Fiber optics have been in use for many years, in applications such as medical endoscopes, cathode ray tube faceplates, flexible light distribution bundles, automobile indicator lamps, and borescopes, which require light transmission of a few meters at most. More recently, fiber optics have entered the telecommunication field, transmitting signals over distances several orders of magnitude longer. For a survey of the development of fiber optics, see 10 Kirk-Othmer Encyclopedia of Chemical Technology 125 et seq. (3rd ed., 1980).
U.S. Pat. Nos. 4,441,787 to Lichtenberger and 4,653,851 to Pedersen et al. teach fiber optic cables and methods for manufacturing the same. The Lichtenberger and Pedersen et al. patents are incorporated herein by reference for the details of fiber optic cable design and manufacture. U.S. Pat. No. 4,749,059 to Jonnes et al. teaches a cable lubricating device useful for applying grease to a fiber optic cable, and is incorporated herein by reference.
U.S. Pat. No. 4,602,763 to Gaylin discloses a method for drawing a fiber optic cable through a conduit, and is incorporated herein by reference.
U.S. Pat. No. 4,688,890 to DeMeo et al. relates to a fiber optic cable innerduct for containing and protecting fiber optic cable and for reducing the drag on fiber optic cable as it is pulled through the innerduct. The DeMeo et al. patent is incorporated herein by reference.
The fiber optic cables used commercially typically comprise an inner optic fiber surrounded by a protective sheath. The optic fiber is typically lubricated, and the outer shell of the protective sheath may also be lubricated to reduce friction when drawing the assembly through a conduit for installation. Proper lubrication between the optic fiber and the protective sheath helps to minimize microbending and the concomitant signal loss. Further, the cushioning effect of a viscous lubricant renders the optic cable assembly more resistant to impact damage. See the Lichtenberger '787 patent at column 2, lines 26-69, and also column 5.
The telecommunications industry needs optic cable assemblies which can be easily installed (e.g., buried underground) and then operated for decades without maintenance. Thus the cable filler material or lubricant must not only be thermally and oxidatively stable, but must also be inert to the cable sheath material. Additionally, the cable filler material should be resistant to biodegradation. The optic cables should also be suitable for installation and use over a wide range of temperatures, particularly in cold winter conditions. The goals of lubricant inertness (including thermal and oxidative stability, as well as resistance to biodegradation) and substantially constant viscosity and lubricity over a broad range of temperatures have, in the past, been in conflict because lower molecular weight solvents (which tended to deteriorate the cable sheath material) were required to attain the desired low temperature viscosity and lubricity characterisitics.

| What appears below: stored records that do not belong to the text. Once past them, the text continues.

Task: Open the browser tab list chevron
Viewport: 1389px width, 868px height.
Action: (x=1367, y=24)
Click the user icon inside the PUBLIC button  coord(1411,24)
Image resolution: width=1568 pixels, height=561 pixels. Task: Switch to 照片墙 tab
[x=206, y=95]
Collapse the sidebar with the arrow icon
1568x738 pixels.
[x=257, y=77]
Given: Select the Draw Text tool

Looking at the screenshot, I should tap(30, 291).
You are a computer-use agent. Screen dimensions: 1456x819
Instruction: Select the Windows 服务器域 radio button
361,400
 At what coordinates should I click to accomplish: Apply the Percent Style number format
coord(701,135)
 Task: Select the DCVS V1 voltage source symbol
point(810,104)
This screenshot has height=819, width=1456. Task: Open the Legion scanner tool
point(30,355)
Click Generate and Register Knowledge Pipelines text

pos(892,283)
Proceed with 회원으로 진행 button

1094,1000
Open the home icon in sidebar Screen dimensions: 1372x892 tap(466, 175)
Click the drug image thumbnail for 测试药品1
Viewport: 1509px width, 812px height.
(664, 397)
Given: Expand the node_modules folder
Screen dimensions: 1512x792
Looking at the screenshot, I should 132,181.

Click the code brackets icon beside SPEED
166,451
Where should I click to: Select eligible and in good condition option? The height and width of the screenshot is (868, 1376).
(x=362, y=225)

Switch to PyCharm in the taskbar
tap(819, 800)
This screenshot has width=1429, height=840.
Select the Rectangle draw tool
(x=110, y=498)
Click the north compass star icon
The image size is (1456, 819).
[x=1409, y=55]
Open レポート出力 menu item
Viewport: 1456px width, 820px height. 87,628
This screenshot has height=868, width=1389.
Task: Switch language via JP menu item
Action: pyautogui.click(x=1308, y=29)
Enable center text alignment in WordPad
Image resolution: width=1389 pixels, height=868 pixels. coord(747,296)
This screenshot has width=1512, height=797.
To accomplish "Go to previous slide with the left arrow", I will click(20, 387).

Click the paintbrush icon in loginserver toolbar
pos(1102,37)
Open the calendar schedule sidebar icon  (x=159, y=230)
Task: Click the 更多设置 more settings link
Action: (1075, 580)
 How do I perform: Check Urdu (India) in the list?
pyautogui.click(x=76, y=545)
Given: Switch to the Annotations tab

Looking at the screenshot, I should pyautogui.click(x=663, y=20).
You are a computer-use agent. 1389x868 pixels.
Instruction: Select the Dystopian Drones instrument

Efforts to improve upon the performance of natural mineral oil based lubricants by the synthesis of oligomeric hydrocarbon fluids have been the subject of important research and development in the petroleum industry for at least fifty years and have led to the relatively recent market introduction of a number of superior polyalpha-olefin synthetic lubricants, primarily based on the oligomerization of alpha-olefins or 1-alkenes. In terms of lubricant property improvement, the thrust of the industrial research effort on synthetic lubricants has been toward fluids exhibiting useful viscosities over a wide range of temperature, i.e., improved Viscosity Index, while also showing lubricity, thermal and oxidative stability and pour point equal to or better than mineral oil. To match synthetic lubricants with their intended application, these lubricants have, in the past, been formulated for specific properties. For example, poly-alpha-olefins (PAO) were produced from 1-decene polymerization over promoted BF.sub.3 or AlCl.sub.3 catalysts. While poly-alpha-olefins are useful components in fiber optic cable filler materials, it would be desirable to provide fiber optic cable filler materials with still further improved lubricity, oxidative stability, thermal stability, and resistance to biodegradation over a broad range of temperatures.